Anthony Michael Jewell Fenton wanted to help “the infirm elderly in need of home care in the Municipality of Oak Bay, British Columbia.” In his will, he directed that a substantial part of his wealth be held in a trust, to be known as the Tony and Mignon Fenton Trust. The terms of the trust provided that the capital be held in perpetuity, and he gave his trustee discretion to make payments out of the income to individuals and organizations that would benefit the infirm elderly in need of home care in Oak Bay.
He suggested in his will that the Trustee reinvest some of the income to protect the capital against erosion by inflation, and suggested that the Trustee consider registering the trust as a charitable foundation with Canada Revenue Agency. His will did not allow the trustee to spend any of the capital.
Mr. Fenton died in October 2007. His trustee, the Bank of Nova Scotia Trust Company, made transfers funds of over $2 million from his estate to the Tony and Mignon Fenton Trust, and also registered the trust as a private foundation.
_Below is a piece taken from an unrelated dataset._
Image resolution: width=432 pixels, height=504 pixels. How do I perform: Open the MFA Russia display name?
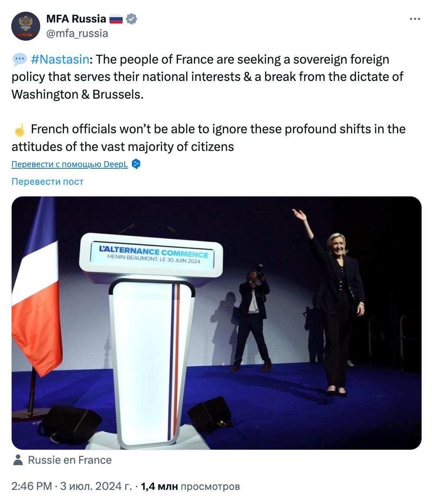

But the trustee encountered a significant problem. As a registered private foundation, the Tony and Mignon Fenton Trust is required to distribute annually at least 3.5% of the average market value of its investments in the preceding 24-month period. If a private foundation fails to meet this disbursement quota, it can be de-registered as a charity, which has devastating tax consequences. The problem is that the trust was not generating enough income to meet its disbursement quota, and given current rates of interest, and dividend returns, it is unlikely that the trust could generate 3.5% income without impairing its long-term capital growth to protect the capital from inflation. The will did not permit the trustees to pay out capital, even though the capital was increasing in value.
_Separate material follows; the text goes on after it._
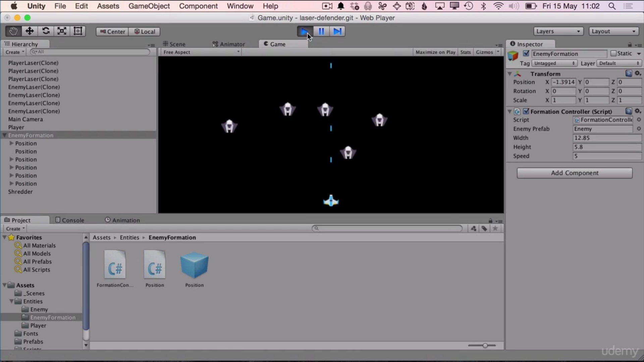
Task: Click the Step frame button
Action: pos(337,32)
The trustee applied to the Supreme Court of British Columbia for an order allowing the trustee to use capital to meet the disbursement quota.
In Fenton Estate, 2014 BCSC 39, Mr. Justice Johnston held that he could grant the order the trustee requested allowing the trustee to use sufficient capital to meet the trust’s disbursement quota in any year where the income was insufficient. The Supreme Court of British Columbia has an inherent jurisdiction to create a scheme for a charitable trust if the purposes of the trust have become impossible or impracticable. The scheme should be as close as possible to the original purposes. This is called cy-pres.
Mr. Justice Johnson found that it was appropriate in this case for the Court to authorize the trustee to use capital to meet the disbursement quota when the income is insufficient. He wrote at paragraphs 46 and 47:
 I find that the objects and purposes of the Tony and Mignon Fenton Trust have become impossible or impracticable to attain as a result of the combination of low returns on investment, the requirement that the trust meet a 3.5% disbursement quota, and the testamentary instruction to distribute income only. That the testator did not foresee the low rate of return on capital can be seen from his instruction to add unspent income to capital.
 This finding is sufficient to permit the court to order that the trustees may encroach on capital gains in any year when it is necessary to add some part of capital gains to income in order to meet the disbursement quota and avoid falling into arrears on that quota.